* begin *
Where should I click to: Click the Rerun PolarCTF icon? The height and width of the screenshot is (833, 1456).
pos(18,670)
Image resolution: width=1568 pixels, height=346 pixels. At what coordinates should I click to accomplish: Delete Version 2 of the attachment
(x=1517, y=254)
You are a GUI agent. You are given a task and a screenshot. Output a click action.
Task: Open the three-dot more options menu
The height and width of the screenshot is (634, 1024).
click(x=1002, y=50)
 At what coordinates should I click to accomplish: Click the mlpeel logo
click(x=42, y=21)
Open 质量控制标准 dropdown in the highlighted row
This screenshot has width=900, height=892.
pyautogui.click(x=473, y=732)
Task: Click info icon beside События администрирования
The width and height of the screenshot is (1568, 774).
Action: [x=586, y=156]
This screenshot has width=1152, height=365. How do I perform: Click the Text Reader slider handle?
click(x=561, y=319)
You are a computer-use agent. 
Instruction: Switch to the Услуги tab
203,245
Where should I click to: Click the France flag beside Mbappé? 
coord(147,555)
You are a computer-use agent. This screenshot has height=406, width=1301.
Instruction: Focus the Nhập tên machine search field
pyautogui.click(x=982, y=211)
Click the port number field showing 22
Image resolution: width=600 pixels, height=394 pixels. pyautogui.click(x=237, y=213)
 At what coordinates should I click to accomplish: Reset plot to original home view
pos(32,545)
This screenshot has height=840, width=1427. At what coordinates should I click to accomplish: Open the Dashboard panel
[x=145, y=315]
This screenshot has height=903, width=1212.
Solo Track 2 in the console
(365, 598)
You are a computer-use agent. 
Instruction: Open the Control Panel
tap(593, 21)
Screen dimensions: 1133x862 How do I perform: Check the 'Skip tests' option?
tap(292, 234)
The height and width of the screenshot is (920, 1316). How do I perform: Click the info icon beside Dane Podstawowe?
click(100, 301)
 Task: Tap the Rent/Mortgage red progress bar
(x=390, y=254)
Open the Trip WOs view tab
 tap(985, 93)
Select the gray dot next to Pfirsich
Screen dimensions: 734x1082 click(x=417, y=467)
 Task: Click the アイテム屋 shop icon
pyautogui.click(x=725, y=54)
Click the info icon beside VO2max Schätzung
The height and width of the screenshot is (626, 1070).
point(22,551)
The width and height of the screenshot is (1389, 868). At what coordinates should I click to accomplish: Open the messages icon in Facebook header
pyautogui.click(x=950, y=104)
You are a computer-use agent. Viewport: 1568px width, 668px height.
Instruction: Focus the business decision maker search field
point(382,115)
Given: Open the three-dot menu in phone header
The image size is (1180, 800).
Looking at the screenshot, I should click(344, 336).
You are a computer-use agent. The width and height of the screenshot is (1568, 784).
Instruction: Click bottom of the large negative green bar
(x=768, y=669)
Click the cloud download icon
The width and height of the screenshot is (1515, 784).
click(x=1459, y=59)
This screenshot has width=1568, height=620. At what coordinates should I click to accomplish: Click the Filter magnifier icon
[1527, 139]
* end *
• _TASK GOAL_:
Reproduce all of the rows above word for word, leaving every character unchanged.

• _EXERCISE OUTPUT_:
Where should I click to: Click the Rerun PolarCTF icon? The height and width of the screenshot is (833, 1456).
pos(18,670)
Image resolution: width=1568 pixels, height=346 pixels. At what coordinates should I click to accomplish: Delete Version 2 of the attachment
(x=1517, y=254)
You are a GUI agent. You are given a task and a screenshot. Output a click action.
Task: Open the three-dot more options menu
The height and width of the screenshot is (634, 1024).
click(x=1002, y=50)
 At what coordinates should I click to accomplish: Click the mlpeel logo
click(x=42, y=21)
Open 质量控制标准 dropdown in the highlighted row
This screenshot has width=900, height=892.
pyautogui.click(x=473, y=732)
Task: Click info icon beside События администрирования
The width and height of the screenshot is (1568, 774).
Action: [x=586, y=156]
This screenshot has width=1152, height=365. How do I perform: Click the Text Reader slider handle?
click(x=561, y=319)
You are a computer-use agent. 
Instruction: Switch to the Услуги tab
203,245
Where should I click to: Click the France flag beside Mbappé? 
coord(147,555)
You are a computer-use agent. This screenshot has height=406, width=1301.
Instruction: Focus the Nhập tên machine search field
pyautogui.click(x=982, y=211)
Click the port number field showing 22
Image resolution: width=600 pixels, height=394 pixels. pyautogui.click(x=237, y=213)
 At what coordinates should I click to accomplish: Reset plot to original home view
pos(32,545)
This screenshot has height=840, width=1427. At what coordinates should I click to accomplish: Open the Dashboard panel
[x=145, y=315]
This screenshot has height=903, width=1212.
Solo Track 2 in the console
(365, 598)
You are a computer-use agent. 
Instruction: Open the Control Panel
tap(593, 21)
Screen dimensions: 1133x862 How do I perform: Check the 'Skip tests' option?
tap(292, 234)
The height and width of the screenshot is (920, 1316). How do I perform: Click the info icon beside Dane Podstawowe?
click(100, 301)
 Task: Tap the Rent/Mortgage red progress bar
(x=390, y=254)
Open the Trip WOs view tab
 tap(985, 93)
Select the gray dot next to Pfirsich
Screen dimensions: 734x1082 click(x=417, y=467)
 Task: Click the アイテム屋 shop icon
pyautogui.click(x=725, y=54)
Click the info icon beside VO2max Schätzung
The height and width of the screenshot is (626, 1070).
point(22,551)
The width and height of the screenshot is (1389, 868). At what coordinates should I click to accomplish: Open the messages icon in Facebook header
pyautogui.click(x=950, y=104)
You are a computer-use agent. Viewport: 1568px width, 668px height.
Instruction: Focus the business decision maker search field
point(382,115)
Given: Open the three-dot menu in phone header
The image size is (1180, 800).
Looking at the screenshot, I should click(344, 336).
You are a computer-use agent. The width and height of the screenshot is (1568, 784).
Instruction: Click bottom of the large negative green bar
(x=768, y=669)
Click the cloud download icon
The width and height of the screenshot is (1515, 784).
click(x=1459, y=59)
This screenshot has width=1568, height=620. At what coordinates should I click to accomplish: Click the Filter magnifier icon
[1527, 139]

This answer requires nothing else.